Friday, September 16, 2016

Venting: Polls, Voters, & Demcracy

“The best argument against democracy is a five-minute conversation with the average voter.” --Winston Churchill

I have to admit that that Churchill's witticism strikes me as especially pertinent as I read about Trump closing on Hillary Clinton's lead in the polls. The thought of it spirals me into a despondent mood. 

How could voters be so foolish and fickle? (And thus by this statement I signal my intention never to run for public office.) 

What has changed since Clinton held a wide lead over Trump? Trump has reduced the number of offensive statements that he makes, but his lies (e.g., about the support of the Iraq War), demonstrably poor judgment (Putin as a role model for an American president), and policy howlers keep pouring forth from his mouth and Twitter account. Clinton, on the other hand, did make a traditional gaffe in saying that half of Trump supporters were a "basket of deplorables," a statement that is certainly in some measure true, even if the mathematical qualifier may not be exact--if anything it may be too low. Politicians aren't supposed to utter such comments regardless of their veracity. Ask Mitt Romney. Trump, on the other hand, has issued so many insults that by dint of sheer volume many people, including the media, no longer consider them.

**TASK BRIEF**
Copy the passage of the post on polls and voters that begins at the words "What has changed" and ends after "longer consider them.".

**DATASET CONTENT**

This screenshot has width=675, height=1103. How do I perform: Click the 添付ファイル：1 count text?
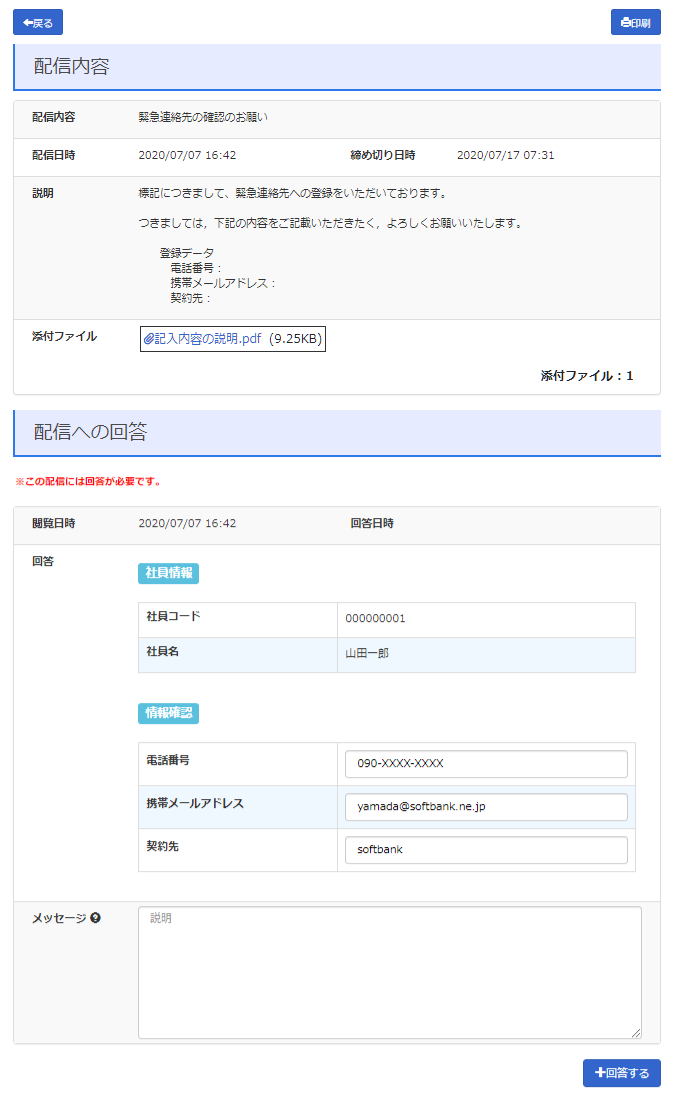click(x=587, y=376)
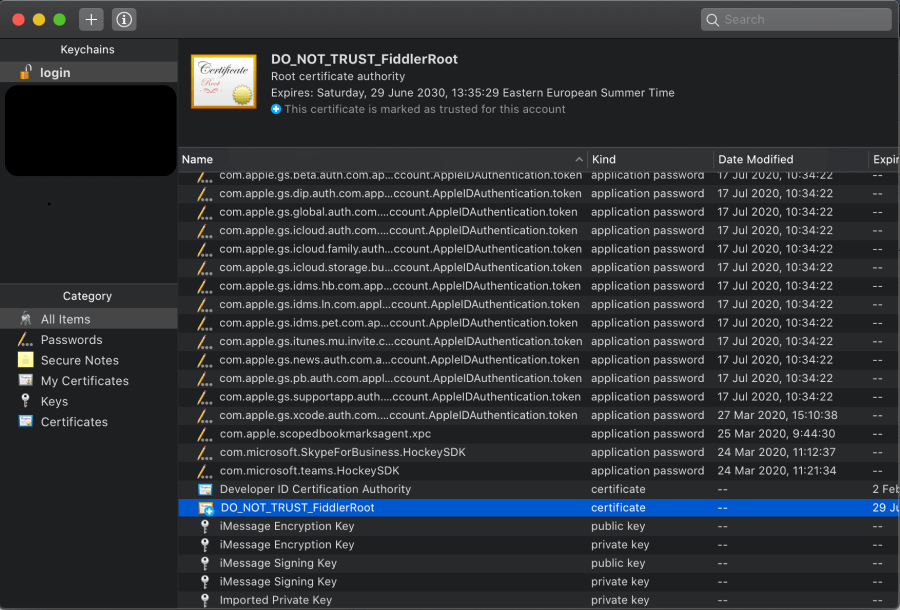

**SOLVED PROBLEM**
What has changed since Clinton held a wide lead over Trump? Trump has reduced the number of offensive statements that he makes, but his lies (e.g., about the support of the Iraq War), demonstrably poor judgment (Putin as a role model for an American president), and policy howlers keep pouring forth from his mouth and Twitter account. Clinton, on the other hand, did make a traditional gaffe in saying that half of Trump supporters were a "basket of deplorables," a statement that is certainly in some measure true, even if the mathematical qualifier may not be exact--if anything it may be too low. Politicians aren't supposed to utter such comments regardless of their veracity. Ask Mitt Romney. Trump, on the other hand, has issued so many insults that by dint of sheer volume many people, including the media, no longer consider them.